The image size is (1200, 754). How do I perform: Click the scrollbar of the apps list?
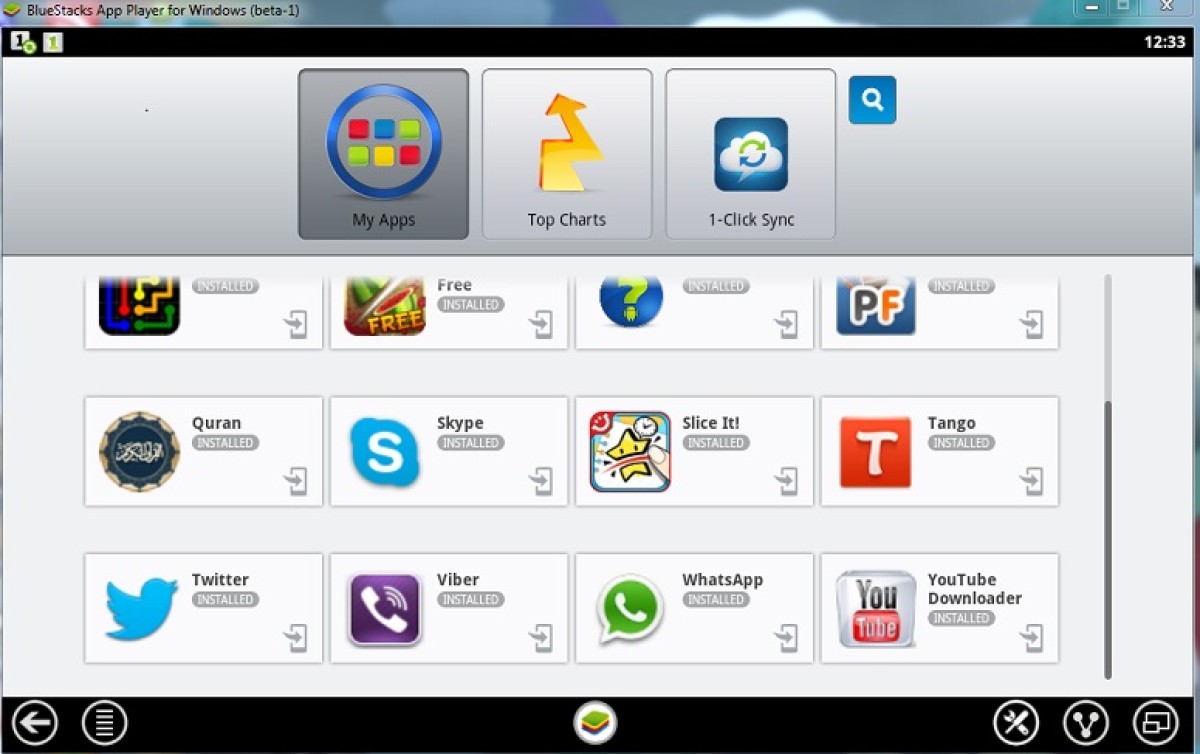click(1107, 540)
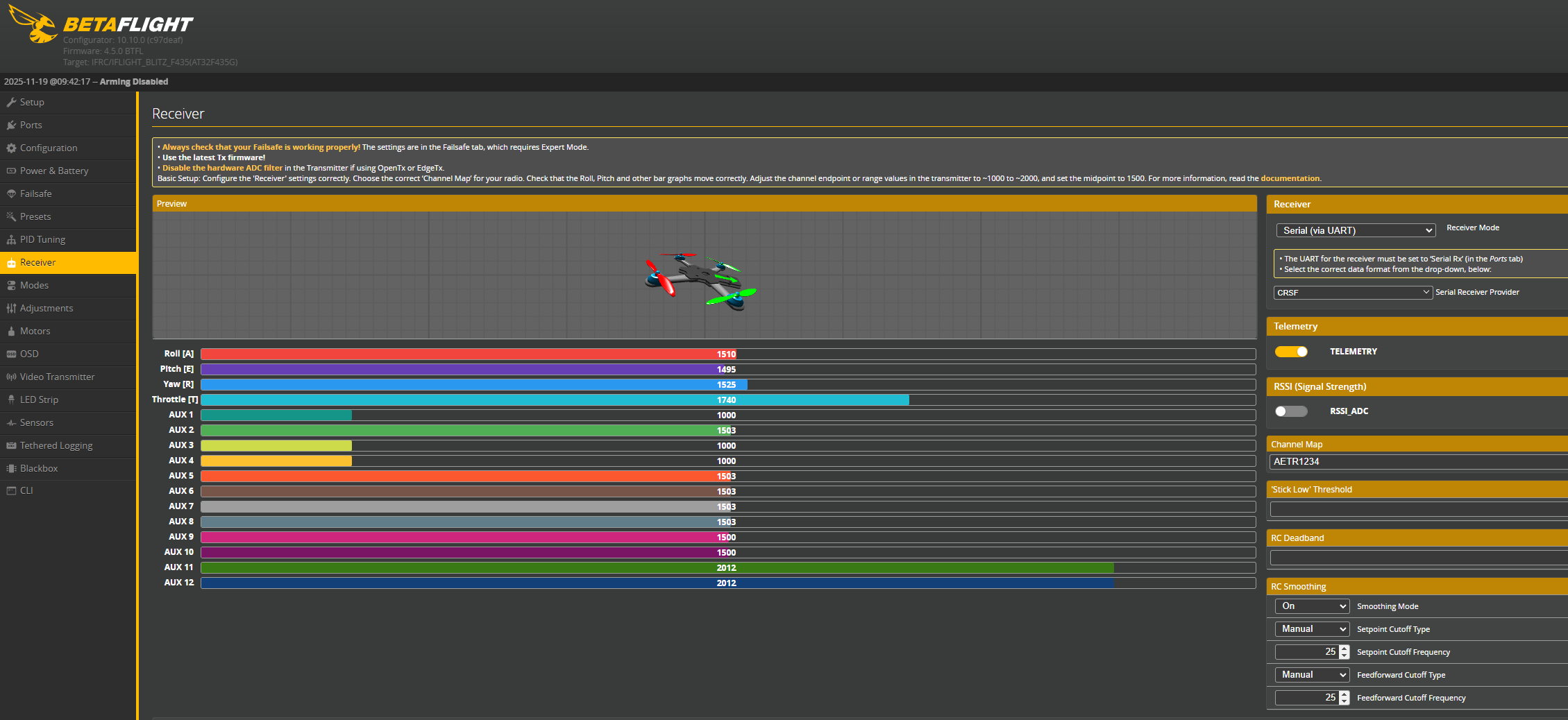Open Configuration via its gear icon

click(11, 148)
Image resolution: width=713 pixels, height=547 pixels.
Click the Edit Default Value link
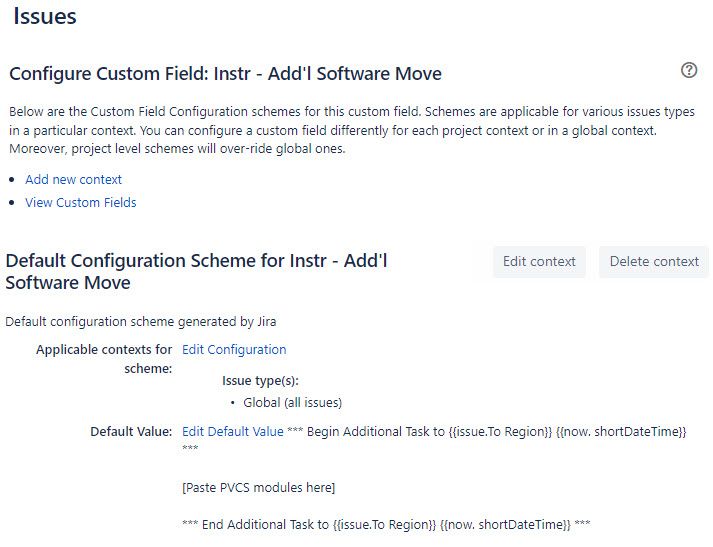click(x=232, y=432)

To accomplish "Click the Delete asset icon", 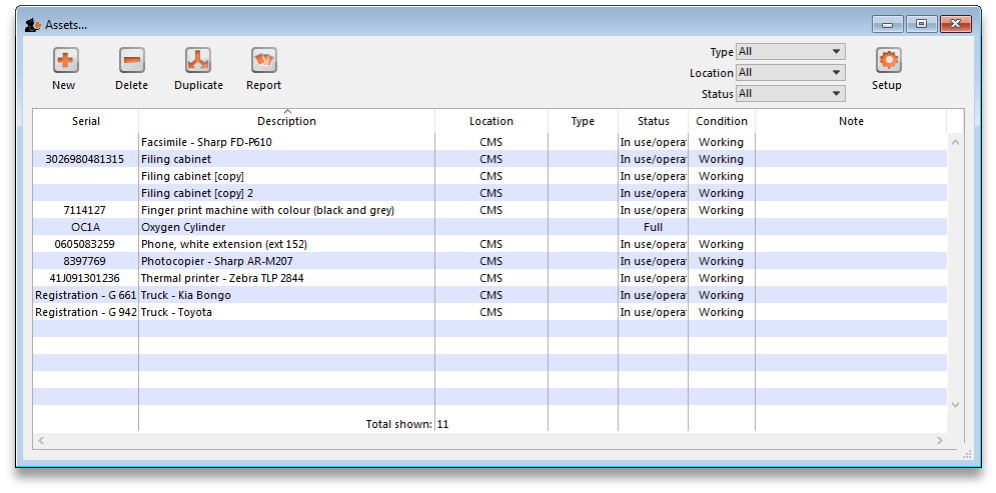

• • • • • • •

| How to complete this task |
An exact copy of every entry above is needed, minus the pictures.

| Final answer |
The image size is (1200, 754). How do I perform: Click the scrollbar of the apps list?
click(1107, 540)
Open Configuration via its gear icon

click(11, 148)
Image resolution: width=713 pixels, height=547 pixels.
Click the Edit Default Value link
click(x=232, y=432)

To accomplish "Click the Delete asset icon", 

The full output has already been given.